--- PROBLEM STATEMENT ---
Set down the records below exactly as they appear, beginning at the line that contains "This screenshot has width=1578, height=1024." and continuing through the line that contains "Task: Open the black HLA quick launch icon". Leave the pictures out of your answer.
Start
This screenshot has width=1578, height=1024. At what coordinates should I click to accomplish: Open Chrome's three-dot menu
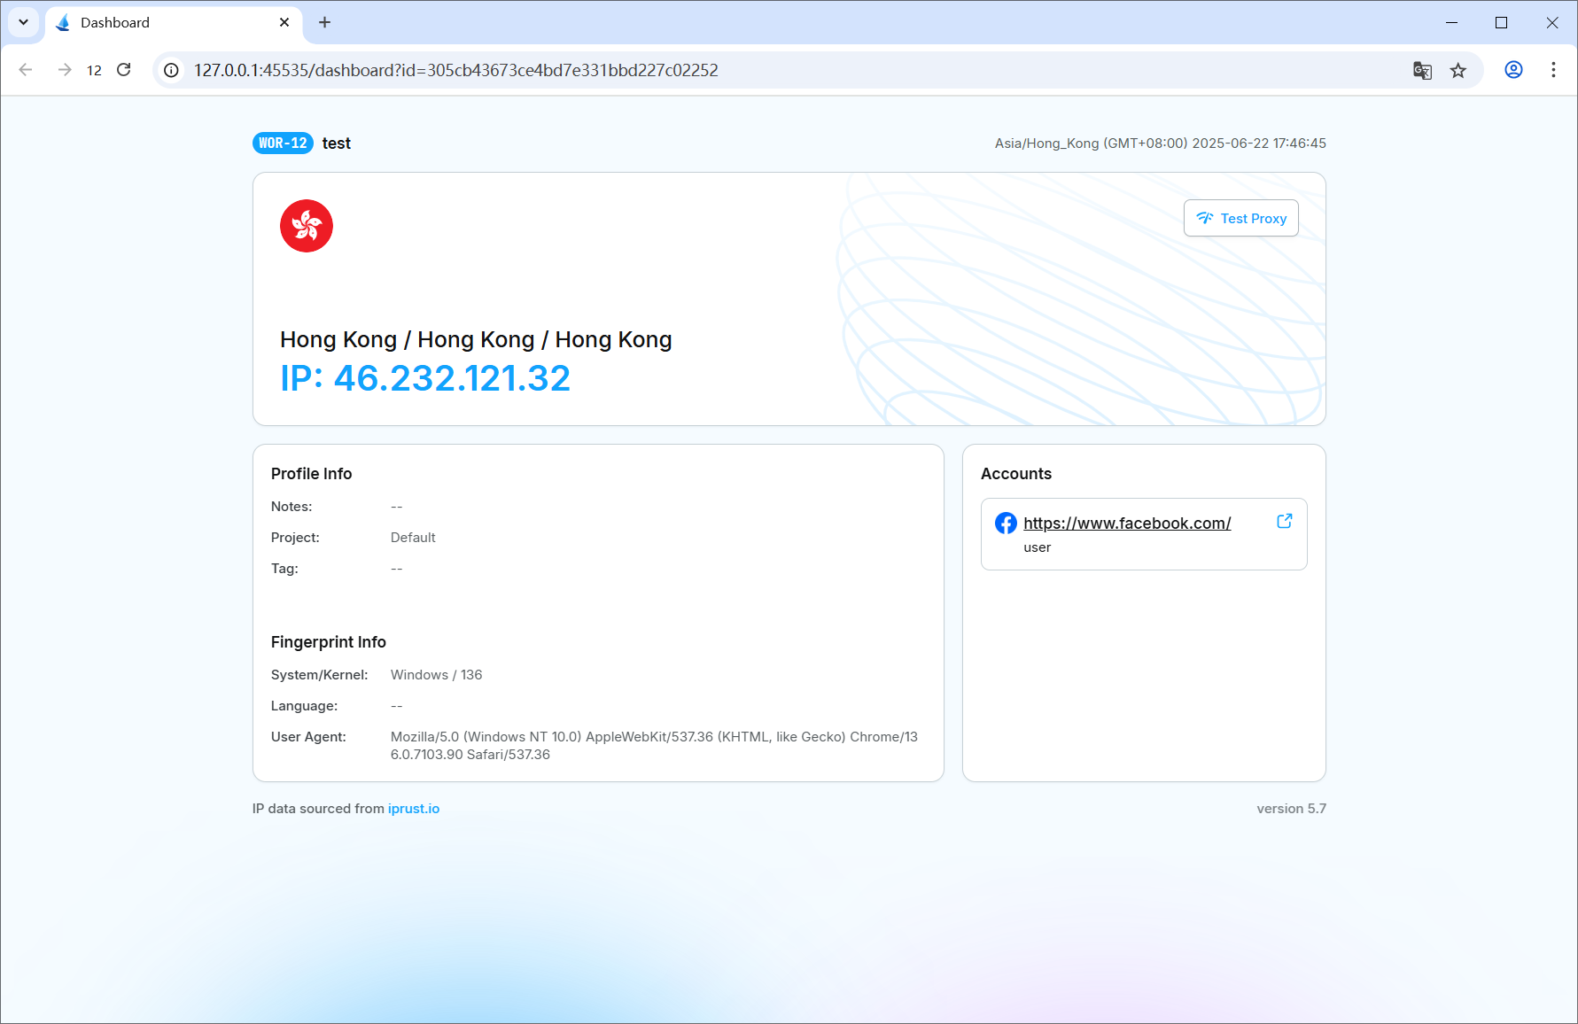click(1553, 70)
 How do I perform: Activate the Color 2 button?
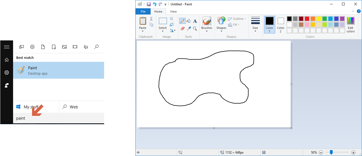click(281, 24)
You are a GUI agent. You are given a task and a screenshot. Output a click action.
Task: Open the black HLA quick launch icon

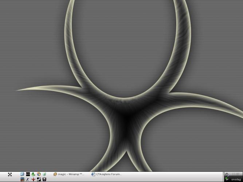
End
Start
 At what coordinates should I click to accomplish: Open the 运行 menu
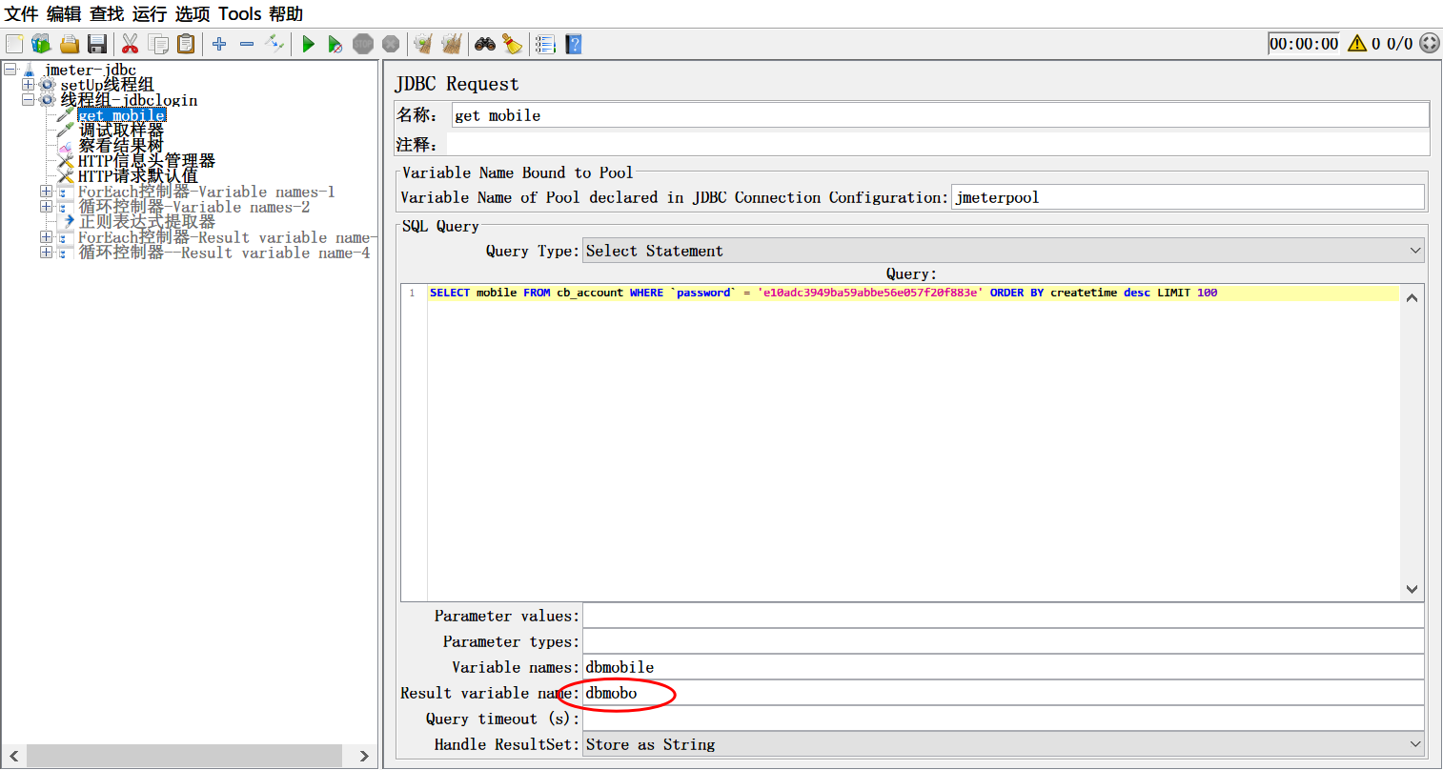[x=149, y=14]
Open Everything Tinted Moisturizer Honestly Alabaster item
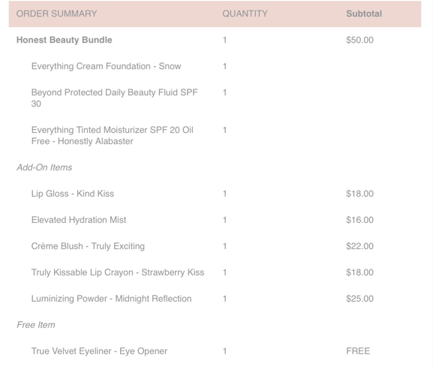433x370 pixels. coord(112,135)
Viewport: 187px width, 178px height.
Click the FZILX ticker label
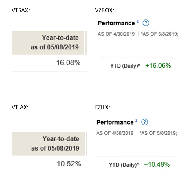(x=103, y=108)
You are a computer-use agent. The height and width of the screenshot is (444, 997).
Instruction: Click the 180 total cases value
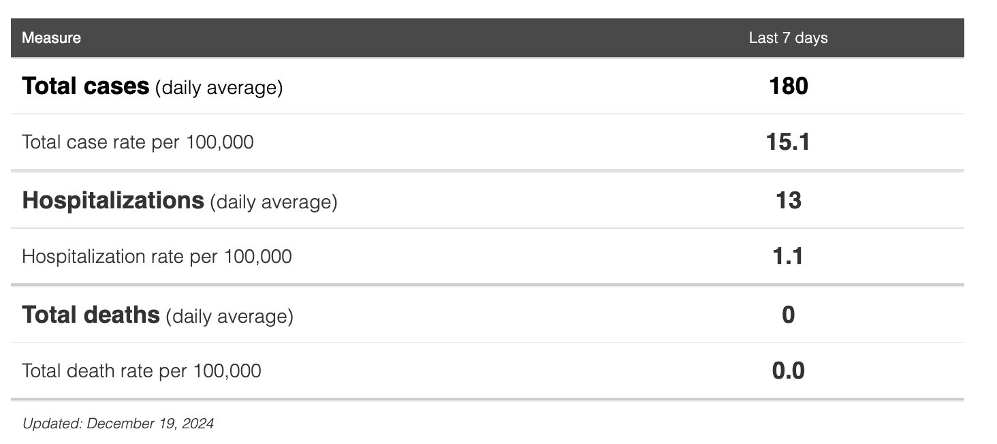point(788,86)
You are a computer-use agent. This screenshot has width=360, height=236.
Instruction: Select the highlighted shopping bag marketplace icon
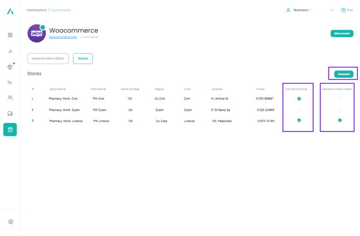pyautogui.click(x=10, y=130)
End
--- WRITTEN REPLY ---
This screenshot has width=1578, height=1024. At what coordinates should I click to accomplish: Open Chrome's three-dot menu
click(1553, 70)
 How do I perform: Activate the Color 2 button?
click(281, 24)
You are a GUI agent. You are given a task and a screenshot. Output a click action.
Task: Open the black HLA quick launch icon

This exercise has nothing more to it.